Santa Clara County hospitals are ‘stable’ amid omicron surge


As COVID-19 cases are spiking higher than they’ve ever been before from the highly contagious omicron variant, local health officials say that while hospital bed capacity remains stable, the biggest challenge is staffing shortages.

California health officials reported more than 230,000 new cases Tuesday after the long holiday weekend, more than twice the number of cases reported in a single day since the start of the pandemic.

Communities across the Bay Area are also seeing an uptick in omicron-positive cases, but despite the fact that the variant is “extremely contagious,” the percentage of positive patients who are getting hospitalized is much lower than with the previous variants, said Dr. Ahmad Kamal, director of healthcare preparedness for the Santa Clara County Emergency Operations Center.

“We haven’t seen really the impact on total bed capacity that we had seen last December and last January,” Kamal said, “so the number of available beds is looking pretty stable. And that’s true for ICU beds and non-ICU beds.”

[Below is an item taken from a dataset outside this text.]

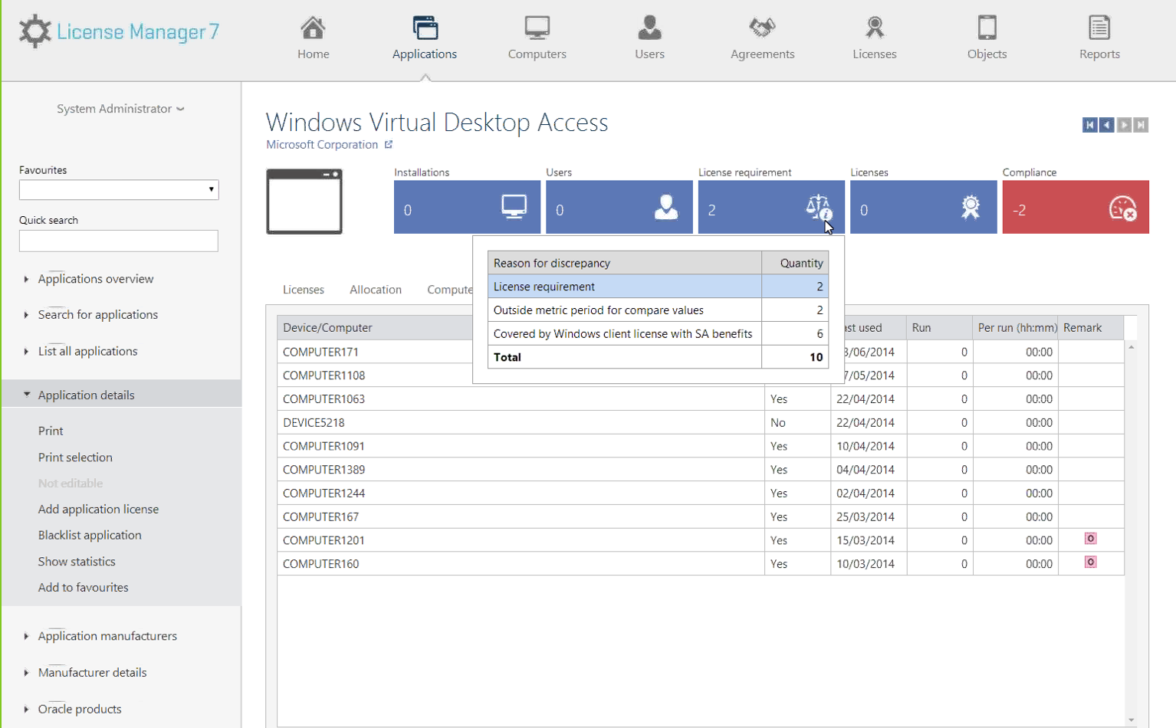Open the Agreements handshake icon
Screen dimensions: 1176x728
tap(762, 29)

Santa Clara County had 68 ICU beds available as of Jan 4. The county reported 278 positive or suspected COVID-19 cases, with 62 suspected or confirmed COVID-19 patients in the ICU. The ICU bed availability in the county was around 15%, including patients hospitalized for ailments other than COVID-19.

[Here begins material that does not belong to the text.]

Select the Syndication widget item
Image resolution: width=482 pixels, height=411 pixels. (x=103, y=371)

Kamal said first responders and hospital employees are getting the virus and making staffing at hospitals a “challenge every day.”.

“That’s definitely one of the biggest risks, the employee absenteeism, because as COVID circulates in the community, healthcare workers are also getting it and are calling out sick from work,” Kamal said. “Staffing is the major challenge that the healthcare system is feeling. The hospitals are working in creative ways to maximize how much staff they have available.”